Today we’re talking development and density. Greater Greater Washington has a post about zoning policies and traffic congestion in Montgomery County, Maryland, where a debate over growth policy that would encourage in-fill development near existing transit is getting heated.

David Alpert’s post asks why planning for "low-traffic growth" is so often seen as coercive, whereas policies that encourage sprawl and car dependency are not:

18464893_57a2ebdbce.jpgPhoto by Dean Terry.

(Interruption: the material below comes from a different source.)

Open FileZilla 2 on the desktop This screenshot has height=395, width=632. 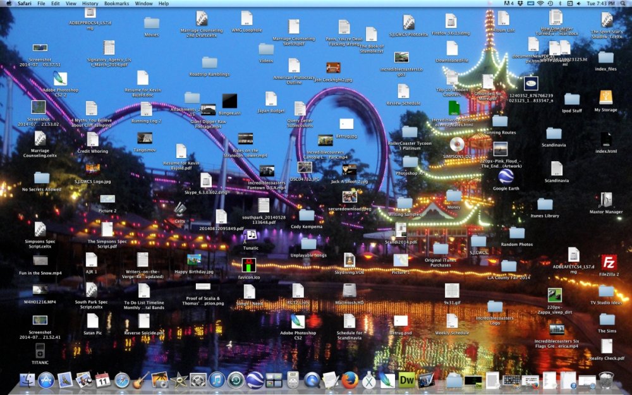(609, 262)
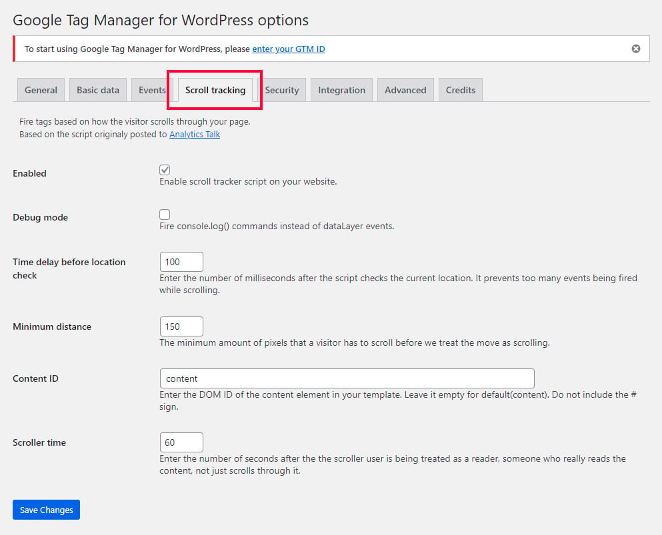The width and height of the screenshot is (662, 535).
Task: Open the General tab
Action: [41, 90]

Somehow…the way elected officials, reporters, and
others discuss development has become turned around. Instead of
worrying about policies that force people to live far away, they worry
that accommodating more people near their jobs will worsen congestion.
And when anyone dares to suggest that that ought not be the overriding
public policy consideration, they’re accused of trying to "force people
out of their cars."

If an airline sells more seats on a flight so you can’t get an empty
seat next to you, should we ban that because it’ll "force people out of
their extra elbow room"? When stores have special Thanksgiving sales
that bring a lot of people to the store, do we decide to ban them
because it would "force people out of the aisles"? Do we outlaw special
events like inaugurations because the extra people drinking will "force
people out of their bars?"

Where did we get the idea that people in a neighborhood have
an inalienable right not to share their roads with anyone new, but new
people don’t have a right to live where they want to? Well, we got that
idea because the existing residents vote and the new ones don’t. But
the whole idea is fallacious. The new residents are going to clog up
the roads just the same. Instead of driving from a house near Rockville
to a job in Bethesda, they’ll drive from a house in Clarksburg to a job
in Bethesda, which is worse. Plus, they really have no choice but to
drive, unlike the person living in infill development.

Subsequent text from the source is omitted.